SOURCE MATERIAL: Begin

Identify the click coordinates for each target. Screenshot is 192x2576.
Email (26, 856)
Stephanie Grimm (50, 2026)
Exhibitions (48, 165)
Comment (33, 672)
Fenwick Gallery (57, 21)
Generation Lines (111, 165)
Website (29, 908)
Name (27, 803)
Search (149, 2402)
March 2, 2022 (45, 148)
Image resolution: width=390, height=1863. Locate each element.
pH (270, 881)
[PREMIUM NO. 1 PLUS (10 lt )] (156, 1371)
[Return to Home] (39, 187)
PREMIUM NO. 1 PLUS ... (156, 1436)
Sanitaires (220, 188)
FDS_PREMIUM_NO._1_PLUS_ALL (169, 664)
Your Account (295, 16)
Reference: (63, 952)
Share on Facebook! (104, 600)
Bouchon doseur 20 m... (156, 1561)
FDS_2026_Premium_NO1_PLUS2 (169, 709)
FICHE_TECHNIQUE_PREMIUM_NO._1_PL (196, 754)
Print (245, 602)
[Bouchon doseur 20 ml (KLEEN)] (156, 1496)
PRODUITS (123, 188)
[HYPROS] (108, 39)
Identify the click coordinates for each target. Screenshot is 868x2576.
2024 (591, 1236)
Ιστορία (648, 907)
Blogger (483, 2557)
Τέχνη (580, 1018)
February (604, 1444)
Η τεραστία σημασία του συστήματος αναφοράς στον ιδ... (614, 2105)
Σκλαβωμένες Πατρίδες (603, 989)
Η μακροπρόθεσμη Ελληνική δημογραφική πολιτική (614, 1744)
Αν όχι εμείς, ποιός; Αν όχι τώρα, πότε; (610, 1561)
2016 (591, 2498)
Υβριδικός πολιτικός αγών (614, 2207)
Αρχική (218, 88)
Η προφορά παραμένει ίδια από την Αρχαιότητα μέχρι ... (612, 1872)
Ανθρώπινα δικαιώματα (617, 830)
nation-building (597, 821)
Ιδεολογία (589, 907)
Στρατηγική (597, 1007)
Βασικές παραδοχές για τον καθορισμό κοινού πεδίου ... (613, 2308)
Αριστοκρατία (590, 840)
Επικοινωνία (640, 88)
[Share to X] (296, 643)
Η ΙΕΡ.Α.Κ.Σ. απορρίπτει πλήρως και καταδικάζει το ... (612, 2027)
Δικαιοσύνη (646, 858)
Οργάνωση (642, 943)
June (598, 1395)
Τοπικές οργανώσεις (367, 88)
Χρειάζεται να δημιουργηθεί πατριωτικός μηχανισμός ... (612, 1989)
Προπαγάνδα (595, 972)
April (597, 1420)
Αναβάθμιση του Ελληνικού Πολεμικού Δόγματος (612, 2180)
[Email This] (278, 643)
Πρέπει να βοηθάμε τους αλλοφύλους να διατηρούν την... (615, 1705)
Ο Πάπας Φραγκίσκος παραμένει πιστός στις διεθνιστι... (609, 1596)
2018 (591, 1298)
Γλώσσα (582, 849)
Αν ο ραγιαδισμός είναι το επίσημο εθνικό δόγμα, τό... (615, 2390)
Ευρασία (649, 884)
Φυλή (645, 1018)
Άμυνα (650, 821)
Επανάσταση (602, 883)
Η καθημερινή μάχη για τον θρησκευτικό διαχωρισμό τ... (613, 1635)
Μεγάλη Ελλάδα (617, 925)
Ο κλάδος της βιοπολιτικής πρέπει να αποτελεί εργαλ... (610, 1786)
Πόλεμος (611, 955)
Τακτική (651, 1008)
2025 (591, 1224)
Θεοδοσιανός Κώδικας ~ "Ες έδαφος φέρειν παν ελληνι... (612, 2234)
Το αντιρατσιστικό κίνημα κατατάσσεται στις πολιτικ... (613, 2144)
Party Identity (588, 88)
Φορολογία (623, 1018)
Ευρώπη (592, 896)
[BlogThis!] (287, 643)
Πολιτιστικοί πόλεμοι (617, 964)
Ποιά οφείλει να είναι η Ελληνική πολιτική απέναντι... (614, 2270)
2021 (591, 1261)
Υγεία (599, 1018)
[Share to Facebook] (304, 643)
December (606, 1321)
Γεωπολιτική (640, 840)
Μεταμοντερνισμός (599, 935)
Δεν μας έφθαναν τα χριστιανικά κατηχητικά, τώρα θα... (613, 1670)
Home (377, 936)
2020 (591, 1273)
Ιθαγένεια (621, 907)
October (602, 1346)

SOURCE MATERIAL: End

> [WORK TO BE COMPLETED]:
The response has to contain every record shown above, unaltered and complete.

> [EXERCISE RESULT]:
Identify the click coordinates for each target. Screenshot is 192x2576.
Email (26, 856)
Stephanie Grimm (50, 2026)
Exhibitions (48, 165)
Comment (33, 672)
Fenwick Gallery (57, 21)
Generation Lines (111, 165)
Website (29, 908)
Name (27, 803)
Search (149, 2402)
March 2, 2022 (45, 148)
Image resolution: width=390, height=1863. Locate each element.
pH (270, 881)
[PREMIUM NO. 1 PLUS (10 lt )] (156, 1371)
[Return to Home] (39, 187)
PREMIUM NO. 1 PLUS ... (156, 1436)
Sanitaires (220, 188)
FDS_PREMIUM_NO._1_PLUS_ALL (169, 664)
Your Account (295, 16)
Reference: (63, 952)
Share on Facebook! (104, 600)
Bouchon doseur 20 m... (156, 1561)
FDS_2026_Premium_NO1_PLUS2 (169, 709)
FICHE_TECHNIQUE_PREMIUM_NO._1_PL (196, 754)
Print (245, 602)
[Bouchon doseur 20 ml (KLEEN)] (156, 1496)
PRODUITS (123, 188)
[HYPROS] (108, 39)
Identify the click coordinates for each target. Screenshot is 868x2576.
2024 (591, 1236)
Ιστορία (648, 907)
Blogger (483, 2557)
Τέχνη (580, 1018)
February (604, 1444)
Η τεραστία σημασία του συστήματος αναφοράς στον ιδ... (614, 2105)
Σκλαβωμένες Πατρίδες (603, 989)
Η μακροπρόθεσμη Ελληνική δημογραφική πολιτική (614, 1744)
Αν όχι εμείς, ποιός; Αν όχι τώρα, πότε; (610, 1561)
2016 (591, 2498)
Υβριδικός πολιτικός αγών (614, 2207)
Αρχική (218, 88)
Η προφορά παραμένει ίδια από την Αρχαιότητα μέχρι ... (612, 1872)
Ανθρώπινα δικαιώματα (617, 830)
nation-building (597, 821)
Ιδεολογία (589, 907)
Στρατηγική (597, 1007)
Βασικές παραδοχές για τον καθορισμό κοινού πεδίου ... (613, 2308)
Αριστοκρατία (590, 840)
Επικοινωνία (640, 88)
[Share to X] (296, 643)
Η ΙΕΡ.Α.Κ.Σ. απορρίπτει πλήρως και καταδικάζει το ... (612, 2027)
Δικαιοσύνη (646, 858)
Οργάνωση (642, 943)
June (598, 1395)
Τοπικές οργανώσεις (367, 88)
Χρειάζεται να δημιουργηθεί πατριωτικός μηχανισμός ... (612, 1989)
Προπαγάνδα (595, 972)
April (597, 1420)
Αναβάθμιση του Ελληνικού Πολεμικού Δόγματος (612, 2180)
[Email This] (278, 643)
Πρέπει να βοηθάμε τους αλλοφύλους να διατηρούν την... (615, 1705)
Ο Πάπας Φραγκίσκος παραμένει πιστός στις διεθνιστι... (609, 1596)
2018 (591, 1298)
Γλώσσα (582, 849)
Αν ο ραγιαδισμός είναι το επίσημο εθνικό δόγμα, τό... (615, 2390)
Ευρασία (649, 884)
Φυλή (645, 1018)
Άμυνα (650, 821)
Επανάσταση (602, 883)
Η καθημερινή μάχη για τον θρησκευτικό διαχωρισμό τ... (613, 1635)
Μεγάλη Ελλάδα (617, 925)
Ο κλάδος της βιοπολιτικής πρέπει να αποτελεί εργαλ... (610, 1786)
Πόλεμος (611, 955)
Τακτική (651, 1008)
2025 (591, 1224)
Θεοδοσιανός Κώδικας ~ "Ες έδαφος φέρειν παν ελληνι... (612, 2234)
Το αντιρατσιστικό κίνημα κατατάσσεται στις πολιτικ... (613, 2144)
Party Identity (588, 88)
Φορολογία (623, 1018)
Ευρώπη (592, 896)
[BlogThis!] (287, 643)
Πολιτιστικοί πόλεμοι (617, 964)
Ποιά οφείλει να είναι η Ελληνική πολιτική απέναντι... (614, 2270)
2021 (591, 1261)
Υγεία (599, 1018)
[Share to Facebook] (304, 643)
December (606, 1321)
Γεωπολιτική (640, 840)
Μεταμοντερνισμός (599, 935)
Δεν μας έφθαναν τα χριστιανικά κατηχητικά, τώρα θα... (613, 1670)
Home (377, 936)
2020 (591, 1273)
Ιθαγένεια (621, 907)
October (602, 1346)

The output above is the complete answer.